> TEXTE DU DOCUMENT:
■ ■ ■ ■

Louise Chennevière
Louise Chennevière.
©Pierre Poligone

Dans le quatrième épisode de son podcast « Je tiens absolument à cette virgule » (que vous pouvez aussi retrouver sur la plupart des plates-formes de diffusion), Hervé Weil a reçu Louise Chennevière. Nous avions déjà eu l’occasion de la rencontrer pour notre chaîne YouTube et ce nouvel échange vient prolonger la réflexion entamée sur l’activité d’écrivain. Dans cet entretien, elle revient sur sa pratique de l’écriture et sur la façon dont elle a lutté avec les mots.

Quand avez-vous commencer à écrire des textes littéraires ?

■ ■ ■ ■

> LIGNES DE DONNÉES:
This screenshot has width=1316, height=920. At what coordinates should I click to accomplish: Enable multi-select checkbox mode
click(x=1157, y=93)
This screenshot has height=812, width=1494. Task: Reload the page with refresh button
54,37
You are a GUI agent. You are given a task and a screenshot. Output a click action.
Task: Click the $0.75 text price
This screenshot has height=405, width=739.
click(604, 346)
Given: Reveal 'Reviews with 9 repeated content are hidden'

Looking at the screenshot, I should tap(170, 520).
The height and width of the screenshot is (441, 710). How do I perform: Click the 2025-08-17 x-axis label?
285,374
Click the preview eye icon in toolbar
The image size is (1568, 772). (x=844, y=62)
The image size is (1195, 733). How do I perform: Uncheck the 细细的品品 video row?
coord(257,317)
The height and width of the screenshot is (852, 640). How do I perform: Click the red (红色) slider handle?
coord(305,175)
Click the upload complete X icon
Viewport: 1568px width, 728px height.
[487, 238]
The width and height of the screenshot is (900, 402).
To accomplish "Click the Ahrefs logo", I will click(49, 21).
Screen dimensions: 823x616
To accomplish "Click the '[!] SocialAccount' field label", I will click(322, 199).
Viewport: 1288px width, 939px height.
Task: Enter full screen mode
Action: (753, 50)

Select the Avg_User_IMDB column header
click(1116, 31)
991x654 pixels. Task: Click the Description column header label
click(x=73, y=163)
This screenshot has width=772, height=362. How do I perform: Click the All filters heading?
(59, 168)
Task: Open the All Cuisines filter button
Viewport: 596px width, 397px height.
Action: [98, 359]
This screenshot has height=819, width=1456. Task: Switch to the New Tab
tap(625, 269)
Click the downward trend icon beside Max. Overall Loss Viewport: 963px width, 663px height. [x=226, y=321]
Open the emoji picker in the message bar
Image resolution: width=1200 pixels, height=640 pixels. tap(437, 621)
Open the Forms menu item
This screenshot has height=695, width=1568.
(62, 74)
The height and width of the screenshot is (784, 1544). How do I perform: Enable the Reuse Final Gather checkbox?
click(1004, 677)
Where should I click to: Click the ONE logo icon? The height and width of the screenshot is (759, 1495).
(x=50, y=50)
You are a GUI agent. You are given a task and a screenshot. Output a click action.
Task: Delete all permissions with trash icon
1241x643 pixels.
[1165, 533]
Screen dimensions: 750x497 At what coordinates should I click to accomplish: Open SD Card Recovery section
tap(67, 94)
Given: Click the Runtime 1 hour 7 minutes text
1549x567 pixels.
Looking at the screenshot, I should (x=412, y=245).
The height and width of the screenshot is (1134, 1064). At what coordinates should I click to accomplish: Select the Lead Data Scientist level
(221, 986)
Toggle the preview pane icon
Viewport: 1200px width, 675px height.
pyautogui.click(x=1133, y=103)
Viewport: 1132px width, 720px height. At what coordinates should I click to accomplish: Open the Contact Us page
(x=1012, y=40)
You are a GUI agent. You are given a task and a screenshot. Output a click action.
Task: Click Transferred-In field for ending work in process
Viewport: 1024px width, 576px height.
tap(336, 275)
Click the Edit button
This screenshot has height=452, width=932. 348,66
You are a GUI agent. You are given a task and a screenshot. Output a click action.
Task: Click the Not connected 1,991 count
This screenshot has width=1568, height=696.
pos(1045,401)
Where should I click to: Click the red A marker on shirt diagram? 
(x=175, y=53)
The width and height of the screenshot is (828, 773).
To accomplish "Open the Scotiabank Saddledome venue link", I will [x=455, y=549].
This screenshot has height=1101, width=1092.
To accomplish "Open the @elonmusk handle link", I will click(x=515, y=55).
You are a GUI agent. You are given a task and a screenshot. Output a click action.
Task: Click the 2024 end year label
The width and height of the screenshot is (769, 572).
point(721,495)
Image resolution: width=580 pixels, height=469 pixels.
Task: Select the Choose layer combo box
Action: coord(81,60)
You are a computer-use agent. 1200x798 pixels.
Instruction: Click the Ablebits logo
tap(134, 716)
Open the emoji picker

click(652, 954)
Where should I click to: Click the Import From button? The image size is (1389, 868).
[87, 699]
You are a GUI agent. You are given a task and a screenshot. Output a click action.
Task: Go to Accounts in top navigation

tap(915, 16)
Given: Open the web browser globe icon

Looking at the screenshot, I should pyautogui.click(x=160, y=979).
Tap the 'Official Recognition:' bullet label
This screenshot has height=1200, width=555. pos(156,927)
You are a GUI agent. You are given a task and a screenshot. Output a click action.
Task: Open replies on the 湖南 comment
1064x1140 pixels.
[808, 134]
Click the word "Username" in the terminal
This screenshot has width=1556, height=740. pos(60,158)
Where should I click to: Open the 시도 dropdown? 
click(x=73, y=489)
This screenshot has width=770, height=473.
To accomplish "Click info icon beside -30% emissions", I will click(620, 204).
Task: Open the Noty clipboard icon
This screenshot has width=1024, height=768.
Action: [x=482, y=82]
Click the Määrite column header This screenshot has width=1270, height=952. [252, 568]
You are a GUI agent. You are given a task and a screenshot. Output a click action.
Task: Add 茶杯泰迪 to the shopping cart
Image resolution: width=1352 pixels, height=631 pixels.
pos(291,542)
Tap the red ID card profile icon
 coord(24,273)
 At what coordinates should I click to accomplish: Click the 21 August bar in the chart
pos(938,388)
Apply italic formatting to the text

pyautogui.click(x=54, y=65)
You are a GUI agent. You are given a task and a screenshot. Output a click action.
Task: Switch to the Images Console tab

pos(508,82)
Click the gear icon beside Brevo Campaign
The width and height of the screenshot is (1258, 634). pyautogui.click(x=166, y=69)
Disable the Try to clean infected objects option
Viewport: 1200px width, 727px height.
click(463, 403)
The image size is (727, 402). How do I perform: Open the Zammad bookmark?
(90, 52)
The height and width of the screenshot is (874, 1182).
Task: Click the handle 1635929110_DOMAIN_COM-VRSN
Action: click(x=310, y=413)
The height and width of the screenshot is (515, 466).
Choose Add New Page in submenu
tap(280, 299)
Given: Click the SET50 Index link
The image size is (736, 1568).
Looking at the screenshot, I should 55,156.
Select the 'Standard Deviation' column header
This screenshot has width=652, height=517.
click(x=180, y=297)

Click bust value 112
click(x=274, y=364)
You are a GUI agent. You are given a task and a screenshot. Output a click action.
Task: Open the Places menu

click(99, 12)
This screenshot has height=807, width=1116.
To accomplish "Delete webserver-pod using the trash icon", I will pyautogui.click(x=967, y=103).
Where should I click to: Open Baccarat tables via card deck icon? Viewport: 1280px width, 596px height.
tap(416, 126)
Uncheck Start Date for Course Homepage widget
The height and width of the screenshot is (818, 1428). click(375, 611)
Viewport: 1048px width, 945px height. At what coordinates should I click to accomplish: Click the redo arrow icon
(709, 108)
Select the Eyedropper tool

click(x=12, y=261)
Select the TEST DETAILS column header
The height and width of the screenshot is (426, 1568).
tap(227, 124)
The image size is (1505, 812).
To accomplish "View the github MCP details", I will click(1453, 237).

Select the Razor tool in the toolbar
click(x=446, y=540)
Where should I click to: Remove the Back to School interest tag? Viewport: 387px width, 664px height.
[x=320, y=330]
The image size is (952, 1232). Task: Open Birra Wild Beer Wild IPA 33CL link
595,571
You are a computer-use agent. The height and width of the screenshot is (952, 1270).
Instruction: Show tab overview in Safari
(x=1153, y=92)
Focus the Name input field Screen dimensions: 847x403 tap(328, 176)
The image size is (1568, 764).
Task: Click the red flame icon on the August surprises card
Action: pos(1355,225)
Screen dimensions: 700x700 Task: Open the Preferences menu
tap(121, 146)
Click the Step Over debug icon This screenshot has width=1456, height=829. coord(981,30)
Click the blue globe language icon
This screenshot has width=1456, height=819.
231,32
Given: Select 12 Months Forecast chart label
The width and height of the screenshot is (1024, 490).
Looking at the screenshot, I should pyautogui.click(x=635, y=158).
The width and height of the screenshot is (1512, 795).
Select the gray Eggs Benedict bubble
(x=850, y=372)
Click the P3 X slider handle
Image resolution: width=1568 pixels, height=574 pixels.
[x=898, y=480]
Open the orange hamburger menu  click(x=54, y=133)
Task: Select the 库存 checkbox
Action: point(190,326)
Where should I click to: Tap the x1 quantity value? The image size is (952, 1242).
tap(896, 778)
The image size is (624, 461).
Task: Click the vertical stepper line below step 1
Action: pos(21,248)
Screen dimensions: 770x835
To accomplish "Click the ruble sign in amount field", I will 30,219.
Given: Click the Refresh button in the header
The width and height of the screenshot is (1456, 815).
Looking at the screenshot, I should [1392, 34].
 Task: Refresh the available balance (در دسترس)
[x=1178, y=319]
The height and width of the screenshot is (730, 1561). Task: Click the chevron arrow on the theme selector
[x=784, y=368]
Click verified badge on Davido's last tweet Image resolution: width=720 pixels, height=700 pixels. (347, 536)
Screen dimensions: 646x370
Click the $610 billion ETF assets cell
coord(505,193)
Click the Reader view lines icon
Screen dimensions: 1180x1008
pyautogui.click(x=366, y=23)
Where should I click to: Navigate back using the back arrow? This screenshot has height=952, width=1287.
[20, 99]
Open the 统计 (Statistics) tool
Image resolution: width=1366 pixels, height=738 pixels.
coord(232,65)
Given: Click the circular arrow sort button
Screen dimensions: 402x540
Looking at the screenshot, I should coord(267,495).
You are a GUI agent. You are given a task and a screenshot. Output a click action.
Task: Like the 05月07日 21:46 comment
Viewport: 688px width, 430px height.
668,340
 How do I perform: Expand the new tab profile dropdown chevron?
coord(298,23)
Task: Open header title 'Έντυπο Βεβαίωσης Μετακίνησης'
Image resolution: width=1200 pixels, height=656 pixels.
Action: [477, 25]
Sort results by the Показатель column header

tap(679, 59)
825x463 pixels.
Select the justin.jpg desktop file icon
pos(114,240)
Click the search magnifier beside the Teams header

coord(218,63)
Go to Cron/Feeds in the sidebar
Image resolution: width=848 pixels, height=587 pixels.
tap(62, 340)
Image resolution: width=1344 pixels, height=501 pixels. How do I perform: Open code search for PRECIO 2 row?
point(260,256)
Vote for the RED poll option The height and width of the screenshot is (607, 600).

■ ■ ■ ■

Reproduisez à l'identique tout le passage du texte sur Louise Chennevière, depuis « Dans le quatrième » jusqu'à « des textes littéraires ? ».

Dans le quatrième épisode de son podcast « Je tiens absolument à cette virgule » (que vous pouvez aussi retrouver sur la plupart des plates-formes de diffusion), Hervé Weil a reçu Louise Chennevière. Nous avions déjà eu l’occasion de la rencontrer pour notre chaîne YouTube et ce nouvel échange vient prolonger la réflexion entamée sur l’activité d’écrivain. Dans cet entretien, elle revient sur sa pratique de l’écriture et sur la façon dont elle a lutté avec les mots.

Quand avez-vous commencer à écrire des textes littéraires ?